Solar-rechargeable hearing aids exist... in Africa.

http://www.worldchanging.com/archives/004029.html

Pam said...

From a hearing person's point of view, I'd say that ASL is not only cheaper, but also fun and interesting to learn (certainly more fun than having one's child get surgery). And it's a language for goodness' sake. Who in their right mind would say 'no' to the opportunity of learning a new language?
Out of curiosity, what proportion of the doctors recommending CI are actually Deaf or have extensive first-hand experience with Deaf issues?
Cheers

Joseph Rainmound said...

Pam,

thanks for your comments. I wonder if you've thought of the following:

*health insurance pays for CImplantation. It does not pay for ASL classes which can run you quite a bit (my partner's paying $250 for six weeks.

*ASL classes aren't available everywhere.

*some parents do not have the leisure time or money for child care; some work more than one job and don't have the time for class at all. Some can't afford the extra gas that month, much less the cash.

I agree you're correct that ASL is the best option, but again, it's pretty damn expensive... when the CI is miraculously totally covered by most insurance companies. (Hearing aids aren't, anymore, if they ever were.) It's also tough for poor families to access.

Pam said...

I am sorry, I had NO IDEA CIs were covered and ASL classes for those who need them aren't (it seems a bit backwards). This fact alone tells a lot. So much for giving people a choice!
Thanks for educating me (I'll shut up now)

Joseph Rainmound said...

Pam,

PLEASE don't apologize!
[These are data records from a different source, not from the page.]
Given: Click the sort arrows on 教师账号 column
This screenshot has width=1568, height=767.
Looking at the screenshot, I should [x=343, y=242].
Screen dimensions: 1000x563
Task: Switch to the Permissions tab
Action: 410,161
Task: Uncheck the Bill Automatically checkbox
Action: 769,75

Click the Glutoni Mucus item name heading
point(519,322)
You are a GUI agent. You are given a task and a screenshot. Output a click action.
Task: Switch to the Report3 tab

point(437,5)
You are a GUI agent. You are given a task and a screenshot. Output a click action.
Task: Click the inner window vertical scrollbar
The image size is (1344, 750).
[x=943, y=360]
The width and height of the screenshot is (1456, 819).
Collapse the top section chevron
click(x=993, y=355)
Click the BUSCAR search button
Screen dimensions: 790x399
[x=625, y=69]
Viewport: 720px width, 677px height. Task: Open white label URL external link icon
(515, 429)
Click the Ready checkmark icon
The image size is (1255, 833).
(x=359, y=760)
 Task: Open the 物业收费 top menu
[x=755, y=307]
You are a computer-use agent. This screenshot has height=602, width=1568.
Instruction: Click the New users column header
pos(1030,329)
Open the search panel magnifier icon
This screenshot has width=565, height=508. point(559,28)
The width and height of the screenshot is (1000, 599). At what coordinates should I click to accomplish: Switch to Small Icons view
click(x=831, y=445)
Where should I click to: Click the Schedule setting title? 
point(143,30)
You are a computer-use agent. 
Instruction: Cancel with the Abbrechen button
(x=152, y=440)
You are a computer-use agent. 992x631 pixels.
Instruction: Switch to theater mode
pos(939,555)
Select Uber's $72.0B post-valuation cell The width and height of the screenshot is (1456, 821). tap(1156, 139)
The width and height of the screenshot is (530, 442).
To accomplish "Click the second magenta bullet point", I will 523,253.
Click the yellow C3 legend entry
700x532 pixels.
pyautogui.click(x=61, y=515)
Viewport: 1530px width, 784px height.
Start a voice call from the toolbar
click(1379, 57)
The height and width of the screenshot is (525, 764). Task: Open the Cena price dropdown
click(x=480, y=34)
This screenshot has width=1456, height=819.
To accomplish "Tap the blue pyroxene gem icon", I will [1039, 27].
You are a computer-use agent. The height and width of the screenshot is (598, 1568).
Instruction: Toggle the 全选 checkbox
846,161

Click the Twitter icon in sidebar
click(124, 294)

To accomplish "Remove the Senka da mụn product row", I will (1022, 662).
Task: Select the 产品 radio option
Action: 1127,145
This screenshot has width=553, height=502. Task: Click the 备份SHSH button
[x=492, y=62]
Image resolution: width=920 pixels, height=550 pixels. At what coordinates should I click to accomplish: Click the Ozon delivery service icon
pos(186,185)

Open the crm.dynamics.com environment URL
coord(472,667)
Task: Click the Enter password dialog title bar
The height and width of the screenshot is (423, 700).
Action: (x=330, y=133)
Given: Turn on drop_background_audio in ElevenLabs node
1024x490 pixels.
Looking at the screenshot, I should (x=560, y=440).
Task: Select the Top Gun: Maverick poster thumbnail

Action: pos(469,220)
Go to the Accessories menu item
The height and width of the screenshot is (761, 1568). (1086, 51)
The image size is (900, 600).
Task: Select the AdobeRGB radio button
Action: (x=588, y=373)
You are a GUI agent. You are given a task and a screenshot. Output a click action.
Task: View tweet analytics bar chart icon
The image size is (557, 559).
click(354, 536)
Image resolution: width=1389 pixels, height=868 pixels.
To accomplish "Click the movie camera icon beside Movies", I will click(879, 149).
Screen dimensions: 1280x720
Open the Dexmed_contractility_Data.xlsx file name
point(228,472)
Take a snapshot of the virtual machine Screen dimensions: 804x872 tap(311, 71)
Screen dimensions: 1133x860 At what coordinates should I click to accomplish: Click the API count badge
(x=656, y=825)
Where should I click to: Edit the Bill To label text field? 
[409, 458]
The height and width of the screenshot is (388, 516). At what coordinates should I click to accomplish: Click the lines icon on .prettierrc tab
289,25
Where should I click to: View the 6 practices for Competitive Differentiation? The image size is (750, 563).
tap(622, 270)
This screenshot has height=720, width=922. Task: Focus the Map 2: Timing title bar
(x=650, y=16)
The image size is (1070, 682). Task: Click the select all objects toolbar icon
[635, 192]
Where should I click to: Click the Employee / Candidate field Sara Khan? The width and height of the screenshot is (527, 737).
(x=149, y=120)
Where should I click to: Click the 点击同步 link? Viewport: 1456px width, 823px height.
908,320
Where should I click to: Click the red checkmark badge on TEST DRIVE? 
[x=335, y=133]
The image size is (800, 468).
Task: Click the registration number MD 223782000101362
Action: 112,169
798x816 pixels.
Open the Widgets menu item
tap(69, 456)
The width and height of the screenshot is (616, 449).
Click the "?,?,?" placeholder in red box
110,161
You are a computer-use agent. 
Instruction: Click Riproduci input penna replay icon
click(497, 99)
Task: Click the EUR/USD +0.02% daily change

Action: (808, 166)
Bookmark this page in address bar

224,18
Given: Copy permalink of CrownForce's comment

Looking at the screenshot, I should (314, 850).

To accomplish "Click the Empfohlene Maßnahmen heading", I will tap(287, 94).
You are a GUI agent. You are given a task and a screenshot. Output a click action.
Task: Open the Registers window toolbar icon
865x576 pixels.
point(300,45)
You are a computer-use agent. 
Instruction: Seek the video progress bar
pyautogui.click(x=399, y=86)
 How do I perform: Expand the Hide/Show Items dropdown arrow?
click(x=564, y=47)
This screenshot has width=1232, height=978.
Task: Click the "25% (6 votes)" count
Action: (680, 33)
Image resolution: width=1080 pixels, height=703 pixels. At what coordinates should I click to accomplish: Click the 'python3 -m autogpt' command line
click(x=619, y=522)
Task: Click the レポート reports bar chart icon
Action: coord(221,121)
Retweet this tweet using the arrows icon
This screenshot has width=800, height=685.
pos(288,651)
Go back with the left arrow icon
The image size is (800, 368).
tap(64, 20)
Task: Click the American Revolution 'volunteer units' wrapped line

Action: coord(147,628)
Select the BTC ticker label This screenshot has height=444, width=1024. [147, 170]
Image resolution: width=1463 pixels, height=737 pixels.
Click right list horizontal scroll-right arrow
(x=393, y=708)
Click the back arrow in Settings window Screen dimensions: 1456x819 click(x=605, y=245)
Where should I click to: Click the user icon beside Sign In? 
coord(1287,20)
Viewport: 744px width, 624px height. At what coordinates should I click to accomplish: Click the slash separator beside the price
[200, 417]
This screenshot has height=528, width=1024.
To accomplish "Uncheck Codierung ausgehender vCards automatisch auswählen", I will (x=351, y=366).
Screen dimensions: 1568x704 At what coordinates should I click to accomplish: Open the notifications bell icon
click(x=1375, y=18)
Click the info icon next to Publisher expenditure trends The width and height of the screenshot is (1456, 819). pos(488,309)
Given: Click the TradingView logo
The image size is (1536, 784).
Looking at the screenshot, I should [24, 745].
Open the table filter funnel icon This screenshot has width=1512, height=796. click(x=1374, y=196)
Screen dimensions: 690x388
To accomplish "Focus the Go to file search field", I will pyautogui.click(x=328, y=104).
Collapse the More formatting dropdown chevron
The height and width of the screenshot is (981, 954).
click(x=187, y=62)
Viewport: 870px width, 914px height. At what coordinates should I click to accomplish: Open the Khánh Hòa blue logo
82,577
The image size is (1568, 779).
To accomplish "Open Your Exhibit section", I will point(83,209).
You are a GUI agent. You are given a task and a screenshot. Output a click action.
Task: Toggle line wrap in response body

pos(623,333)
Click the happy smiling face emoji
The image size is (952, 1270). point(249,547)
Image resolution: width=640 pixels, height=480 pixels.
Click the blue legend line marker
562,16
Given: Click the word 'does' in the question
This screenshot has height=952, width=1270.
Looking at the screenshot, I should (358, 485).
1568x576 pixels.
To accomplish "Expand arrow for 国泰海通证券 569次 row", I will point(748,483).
I'm very glad you brought it up because a lot of people don't understand that point.

Right now I have a 13-year-old hearing aid and cannot afford new ones. Insurance doesn't cover it, and the cost in the thousands for the good tech. These were a contribution from the Lions Club at a time when my mother was struggling through two jobs to make ends meet, and I am very grateful for them.

breenie said...

Agreed, your posts are well intentioned, Pam.

I had to choose my eyeglasses prescription coverage over hearing aids. I still haven't fixed my hearing aids for few months now. *sigh*

ASL is more widely accepted now and with sprinkles of deaf culture and history, hopefully people will be more educated when it comes to their kids should they be deaf.

John said...

Many parents were informed by the Doctor who influenced their decision to have cochlear implants ... and no mention of British Sign Language or little mention ...

some deaf organisations choose "up to the parent decision" made me mad about it. The parents do need enough information ...

more cochlear implant businesses get bigger, and bigger and become globalization business, want more money, profits etc...

they dont care about deaf children who grew up and realised it is too late ... they got cochlear implants ...

now more parents want TWO cochlear implants for each child - what is wrong with these hearing people?

deaf children do have their own say in this matter ... they do have human rights.